▶ _Your task_
Beneath this line is the data. Output exactly the lines from the line with "This screenshot has height=1080, width=1920." to the line with "Task: Play the", both ends included, and nothing more.

▶ _Pixel coordinate grounding data_
■ ■ ■ ■ ■

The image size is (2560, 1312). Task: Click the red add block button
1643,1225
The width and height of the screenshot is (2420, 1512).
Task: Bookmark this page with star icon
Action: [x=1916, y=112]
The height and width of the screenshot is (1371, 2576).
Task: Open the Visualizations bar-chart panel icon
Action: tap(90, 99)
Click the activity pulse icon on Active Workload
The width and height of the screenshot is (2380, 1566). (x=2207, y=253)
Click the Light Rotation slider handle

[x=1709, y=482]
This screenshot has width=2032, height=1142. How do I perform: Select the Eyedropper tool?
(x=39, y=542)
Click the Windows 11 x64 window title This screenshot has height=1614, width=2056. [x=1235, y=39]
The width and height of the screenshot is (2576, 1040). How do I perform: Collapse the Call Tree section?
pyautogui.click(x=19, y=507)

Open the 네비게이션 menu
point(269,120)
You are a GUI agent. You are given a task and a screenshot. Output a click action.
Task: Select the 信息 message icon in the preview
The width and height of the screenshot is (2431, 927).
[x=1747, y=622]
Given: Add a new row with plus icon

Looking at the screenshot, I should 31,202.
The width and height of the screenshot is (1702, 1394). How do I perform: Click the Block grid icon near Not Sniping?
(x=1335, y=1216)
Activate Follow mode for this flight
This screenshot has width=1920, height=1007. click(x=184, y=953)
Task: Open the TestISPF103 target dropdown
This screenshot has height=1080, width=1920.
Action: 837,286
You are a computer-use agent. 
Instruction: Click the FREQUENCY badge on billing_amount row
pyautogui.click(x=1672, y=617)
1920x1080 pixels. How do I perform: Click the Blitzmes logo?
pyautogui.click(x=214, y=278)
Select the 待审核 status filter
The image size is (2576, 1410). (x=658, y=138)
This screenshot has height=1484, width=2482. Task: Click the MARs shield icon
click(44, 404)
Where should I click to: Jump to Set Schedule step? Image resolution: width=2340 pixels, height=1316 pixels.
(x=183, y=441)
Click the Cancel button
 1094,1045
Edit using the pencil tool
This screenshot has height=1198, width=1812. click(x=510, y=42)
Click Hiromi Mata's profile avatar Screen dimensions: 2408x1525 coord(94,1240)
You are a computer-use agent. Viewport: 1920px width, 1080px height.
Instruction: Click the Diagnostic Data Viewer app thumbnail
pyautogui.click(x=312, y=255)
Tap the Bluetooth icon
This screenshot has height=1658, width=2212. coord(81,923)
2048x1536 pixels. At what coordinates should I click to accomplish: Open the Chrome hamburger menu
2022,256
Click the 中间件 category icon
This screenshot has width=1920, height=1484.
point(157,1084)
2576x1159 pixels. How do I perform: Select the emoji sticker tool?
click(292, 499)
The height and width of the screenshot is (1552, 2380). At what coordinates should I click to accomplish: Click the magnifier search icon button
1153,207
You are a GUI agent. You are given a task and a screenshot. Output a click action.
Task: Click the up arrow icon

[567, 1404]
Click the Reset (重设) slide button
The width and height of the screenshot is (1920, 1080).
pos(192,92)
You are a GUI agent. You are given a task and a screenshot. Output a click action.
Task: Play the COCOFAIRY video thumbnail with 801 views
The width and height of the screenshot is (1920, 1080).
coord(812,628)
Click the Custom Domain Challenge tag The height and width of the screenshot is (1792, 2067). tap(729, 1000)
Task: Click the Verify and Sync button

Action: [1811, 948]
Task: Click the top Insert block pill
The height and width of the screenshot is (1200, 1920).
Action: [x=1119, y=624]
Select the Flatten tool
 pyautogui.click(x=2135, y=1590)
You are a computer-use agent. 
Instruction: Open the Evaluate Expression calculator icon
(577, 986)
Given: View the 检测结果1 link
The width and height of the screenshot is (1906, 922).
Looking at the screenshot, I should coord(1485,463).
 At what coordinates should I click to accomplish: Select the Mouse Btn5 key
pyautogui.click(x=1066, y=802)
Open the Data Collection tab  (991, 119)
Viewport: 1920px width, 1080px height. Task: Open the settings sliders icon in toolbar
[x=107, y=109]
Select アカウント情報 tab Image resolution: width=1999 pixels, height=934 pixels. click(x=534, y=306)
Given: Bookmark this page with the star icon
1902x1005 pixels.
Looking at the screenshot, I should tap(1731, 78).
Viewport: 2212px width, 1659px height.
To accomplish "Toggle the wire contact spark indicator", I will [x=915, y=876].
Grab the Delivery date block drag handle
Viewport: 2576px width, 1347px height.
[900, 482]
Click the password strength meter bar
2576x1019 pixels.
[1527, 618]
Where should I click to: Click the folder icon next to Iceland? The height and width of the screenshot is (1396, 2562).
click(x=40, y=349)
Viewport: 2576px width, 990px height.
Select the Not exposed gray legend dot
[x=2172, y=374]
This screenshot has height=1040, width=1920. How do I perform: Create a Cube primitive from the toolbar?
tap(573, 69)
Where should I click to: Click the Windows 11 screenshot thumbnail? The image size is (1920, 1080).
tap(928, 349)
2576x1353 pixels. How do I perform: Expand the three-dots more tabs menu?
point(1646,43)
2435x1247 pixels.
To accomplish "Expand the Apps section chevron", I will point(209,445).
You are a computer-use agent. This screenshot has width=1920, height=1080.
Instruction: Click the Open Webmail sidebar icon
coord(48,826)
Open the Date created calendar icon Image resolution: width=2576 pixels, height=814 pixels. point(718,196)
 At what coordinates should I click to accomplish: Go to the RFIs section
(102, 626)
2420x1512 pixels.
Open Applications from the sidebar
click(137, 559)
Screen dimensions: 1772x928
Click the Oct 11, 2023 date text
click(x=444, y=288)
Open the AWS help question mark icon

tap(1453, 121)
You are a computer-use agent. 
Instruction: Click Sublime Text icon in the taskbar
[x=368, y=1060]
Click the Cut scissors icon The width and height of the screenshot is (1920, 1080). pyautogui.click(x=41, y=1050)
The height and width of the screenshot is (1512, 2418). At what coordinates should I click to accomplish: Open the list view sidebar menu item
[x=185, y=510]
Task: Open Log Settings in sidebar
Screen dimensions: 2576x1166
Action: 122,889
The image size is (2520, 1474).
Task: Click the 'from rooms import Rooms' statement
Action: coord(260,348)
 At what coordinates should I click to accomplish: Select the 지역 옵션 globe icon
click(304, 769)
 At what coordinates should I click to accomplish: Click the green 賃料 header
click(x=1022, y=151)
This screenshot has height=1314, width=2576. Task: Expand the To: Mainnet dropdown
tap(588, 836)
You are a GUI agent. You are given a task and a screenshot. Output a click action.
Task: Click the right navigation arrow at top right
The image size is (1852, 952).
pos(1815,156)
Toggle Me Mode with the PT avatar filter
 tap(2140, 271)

■ ■ ■ ■ ■

▶ _Your solution_
This screenshot has height=1080, width=1920.
Action: 837,286
You are a computer-use agent. 
Instruction: Click the FREQUENCY badge on billing_amount row
pyautogui.click(x=1672, y=617)
1920x1080 pixels. How do I perform: Click the Blitzmes logo?
pyautogui.click(x=214, y=278)
Select the 待审核 status filter
The image size is (2576, 1410). (x=658, y=138)
This screenshot has height=1484, width=2482. Task: Click the MARs shield icon
click(44, 404)
Where should I click to: Jump to Set Schedule step? Image resolution: width=2340 pixels, height=1316 pixels.
(x=183, y=441)
Click the Cancel button
 1094,1045
Edit using the pencil tool
This screenshot has height=1198, width=1812. click(x=510, y=42)
Click Hiromi Mata's profile avatar Screen dimensions: 2408x1525 coord(94,1240)
You are a computer-use agent. Viewport: 1920px width, 1080px height.
Instruction: Click the Diagnostic Data Viewer app thumbnail
pyautogui.click(x=312, y=255)
Tap the Bluetooth icon
This screenshot has height=1658, width=2212. coord(81,923)
2048x1536 pixels. At what coordinates should I click to accomplish: Open the Chrome hamburger menu
2022,256
Click the 中间件 category icon
This screenshot has width=1920, height=1484.
point(157,1084)
2576x1159 pixels. How do I perform: Select the emoji sticker tool?
click(292, 499)
The height and width of the screenshot is (1552, 2380). At what coordinates should I click to accomplish: Click the magnifier search icon button
1153,207
You are a GUI agent. You are given a task and a screenshot. Output a click action.
Task: Click the up arrow icon

[567, 1404]
Click the Reset (重设) slide button
The width and height of the screenshot is (1920, 1080).
pos(192,92)
You are a GUI agent. You are given a task and a screenshot. Output a click action.
Task: Play the COCOFAIRY video thumbnail with 801 views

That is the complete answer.